All of the tectonic animations I have seen show Antarctica almost completely outside of the Antarctic circle at 175 MYA (and obviously teeming with life), at which point it begins a 100 million year trek heading straight to the South Pole, and at 70 MYA it appears to be centered there. Needless to say, it is at this geographic point where it receives a scheduled 6-months of dark and below freezing temperatures. This is a fact.
This geographic shift is the momentous change that occurred, not CO2. This is what allowed 2 mile thick ice to accumulate, solid frozen land within a polar circle with its endless night. All of the life that flourished prior to this event and had the plants at the bottom of their food chain collapse, likewise died. Saying that: “Mammals and even reptiles and amphibians inhabited the North and South poles” is exceedingly ridiculous (perhaps cold blooded reptiles hibernated in the ice for six moths?). Oh yeah, and then their was that other little event at 65 MYA. This one was also kind of important. The event that most likely wiped out all the dinosaurs and many other species, not to mention crushing the food chain itself.
550 and 1,000 ppm by 2100. Is that with or without error bars? LOL!
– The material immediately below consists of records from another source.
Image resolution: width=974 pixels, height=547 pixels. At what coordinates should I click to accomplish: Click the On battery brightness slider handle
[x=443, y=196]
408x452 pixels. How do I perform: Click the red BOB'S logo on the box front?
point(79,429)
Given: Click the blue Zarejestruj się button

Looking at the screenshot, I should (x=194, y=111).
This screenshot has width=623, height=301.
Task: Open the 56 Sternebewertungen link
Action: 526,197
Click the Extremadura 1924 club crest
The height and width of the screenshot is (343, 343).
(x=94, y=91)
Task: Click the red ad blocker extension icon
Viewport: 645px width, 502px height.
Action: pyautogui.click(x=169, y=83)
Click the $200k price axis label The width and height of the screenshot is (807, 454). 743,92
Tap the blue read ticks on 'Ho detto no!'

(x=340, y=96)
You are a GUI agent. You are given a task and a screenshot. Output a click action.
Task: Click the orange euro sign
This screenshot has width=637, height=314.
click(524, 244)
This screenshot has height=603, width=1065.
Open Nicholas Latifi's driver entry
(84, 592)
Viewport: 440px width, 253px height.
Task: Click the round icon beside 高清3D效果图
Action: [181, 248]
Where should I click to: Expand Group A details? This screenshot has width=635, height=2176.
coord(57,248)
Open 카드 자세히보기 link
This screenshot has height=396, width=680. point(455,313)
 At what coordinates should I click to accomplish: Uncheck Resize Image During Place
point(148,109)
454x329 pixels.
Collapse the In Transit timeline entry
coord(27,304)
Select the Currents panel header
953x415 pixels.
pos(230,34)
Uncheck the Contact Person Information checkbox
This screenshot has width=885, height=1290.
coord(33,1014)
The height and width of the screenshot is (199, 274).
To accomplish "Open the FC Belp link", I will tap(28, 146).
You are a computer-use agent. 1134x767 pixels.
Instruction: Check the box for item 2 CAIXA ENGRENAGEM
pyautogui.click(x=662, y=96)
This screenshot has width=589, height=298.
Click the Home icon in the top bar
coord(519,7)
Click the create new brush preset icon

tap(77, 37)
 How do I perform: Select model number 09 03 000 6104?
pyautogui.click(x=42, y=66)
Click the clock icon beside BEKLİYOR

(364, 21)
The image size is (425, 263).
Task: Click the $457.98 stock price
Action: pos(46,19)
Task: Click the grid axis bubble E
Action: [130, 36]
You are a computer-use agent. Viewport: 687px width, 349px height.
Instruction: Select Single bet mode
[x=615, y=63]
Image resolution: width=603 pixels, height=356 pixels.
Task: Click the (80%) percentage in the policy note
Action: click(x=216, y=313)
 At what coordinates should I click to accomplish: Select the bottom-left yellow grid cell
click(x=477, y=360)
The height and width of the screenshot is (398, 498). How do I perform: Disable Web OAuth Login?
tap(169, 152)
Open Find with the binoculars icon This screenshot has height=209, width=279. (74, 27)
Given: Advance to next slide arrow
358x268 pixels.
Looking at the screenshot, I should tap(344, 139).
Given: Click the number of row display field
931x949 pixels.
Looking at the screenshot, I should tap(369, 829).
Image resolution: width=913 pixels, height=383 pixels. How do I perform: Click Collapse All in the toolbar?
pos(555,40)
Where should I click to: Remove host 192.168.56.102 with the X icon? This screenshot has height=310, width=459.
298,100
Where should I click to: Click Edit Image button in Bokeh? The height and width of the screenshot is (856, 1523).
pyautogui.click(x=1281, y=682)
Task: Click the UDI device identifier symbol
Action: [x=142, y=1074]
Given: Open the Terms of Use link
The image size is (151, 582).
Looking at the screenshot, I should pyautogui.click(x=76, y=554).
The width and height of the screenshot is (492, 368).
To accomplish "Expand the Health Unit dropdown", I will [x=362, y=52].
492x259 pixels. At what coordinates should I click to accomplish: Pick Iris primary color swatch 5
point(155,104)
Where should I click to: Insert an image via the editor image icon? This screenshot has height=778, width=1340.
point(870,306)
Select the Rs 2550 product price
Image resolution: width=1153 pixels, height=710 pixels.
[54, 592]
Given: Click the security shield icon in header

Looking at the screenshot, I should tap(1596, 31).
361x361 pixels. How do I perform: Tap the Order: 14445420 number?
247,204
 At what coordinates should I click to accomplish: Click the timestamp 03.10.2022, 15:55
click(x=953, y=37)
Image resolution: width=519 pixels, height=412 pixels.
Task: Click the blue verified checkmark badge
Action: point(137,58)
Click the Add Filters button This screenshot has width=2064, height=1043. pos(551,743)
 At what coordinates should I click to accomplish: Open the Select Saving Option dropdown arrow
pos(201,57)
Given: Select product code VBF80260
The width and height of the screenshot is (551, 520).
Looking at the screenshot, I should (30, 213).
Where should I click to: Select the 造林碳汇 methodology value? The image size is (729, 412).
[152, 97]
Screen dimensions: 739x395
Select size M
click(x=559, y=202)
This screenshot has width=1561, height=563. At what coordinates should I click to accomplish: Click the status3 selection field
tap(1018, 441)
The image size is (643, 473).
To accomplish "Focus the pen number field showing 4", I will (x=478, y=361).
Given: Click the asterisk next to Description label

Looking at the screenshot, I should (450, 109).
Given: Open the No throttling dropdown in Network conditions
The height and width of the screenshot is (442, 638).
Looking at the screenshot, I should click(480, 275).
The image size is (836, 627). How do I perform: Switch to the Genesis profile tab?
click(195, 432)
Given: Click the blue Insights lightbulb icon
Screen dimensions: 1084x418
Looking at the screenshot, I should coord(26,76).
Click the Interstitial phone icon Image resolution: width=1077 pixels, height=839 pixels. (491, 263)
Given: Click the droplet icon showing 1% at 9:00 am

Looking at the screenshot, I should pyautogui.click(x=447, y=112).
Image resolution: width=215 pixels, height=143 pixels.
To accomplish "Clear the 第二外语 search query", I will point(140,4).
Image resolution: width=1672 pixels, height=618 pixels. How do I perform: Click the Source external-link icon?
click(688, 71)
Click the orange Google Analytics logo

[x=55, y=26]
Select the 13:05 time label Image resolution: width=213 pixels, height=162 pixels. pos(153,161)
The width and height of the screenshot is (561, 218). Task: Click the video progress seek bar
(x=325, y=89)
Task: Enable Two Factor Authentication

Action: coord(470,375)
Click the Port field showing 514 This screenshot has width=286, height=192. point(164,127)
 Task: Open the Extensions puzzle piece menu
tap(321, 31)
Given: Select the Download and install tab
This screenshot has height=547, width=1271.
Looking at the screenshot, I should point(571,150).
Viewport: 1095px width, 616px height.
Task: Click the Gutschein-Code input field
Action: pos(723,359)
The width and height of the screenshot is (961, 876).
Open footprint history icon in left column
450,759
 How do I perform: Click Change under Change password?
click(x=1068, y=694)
A crackpot paper that takes a dump on the big three in Earth Science advancements in recent years: (1) Continental Drift from plate tectonics, (2) Orbital Parameters (Milanković, etc), and the (3) K–T boundary Chicxulub Impact. Way to go! Now who are the flat-Earthers again? Who are the Science deniers again? ROTFLMAO!
“Bill Illis says:
December 2, 2011 at 4:15 am
. . . So just using the two contradictory sites, they make a conclusion.
Interesting.”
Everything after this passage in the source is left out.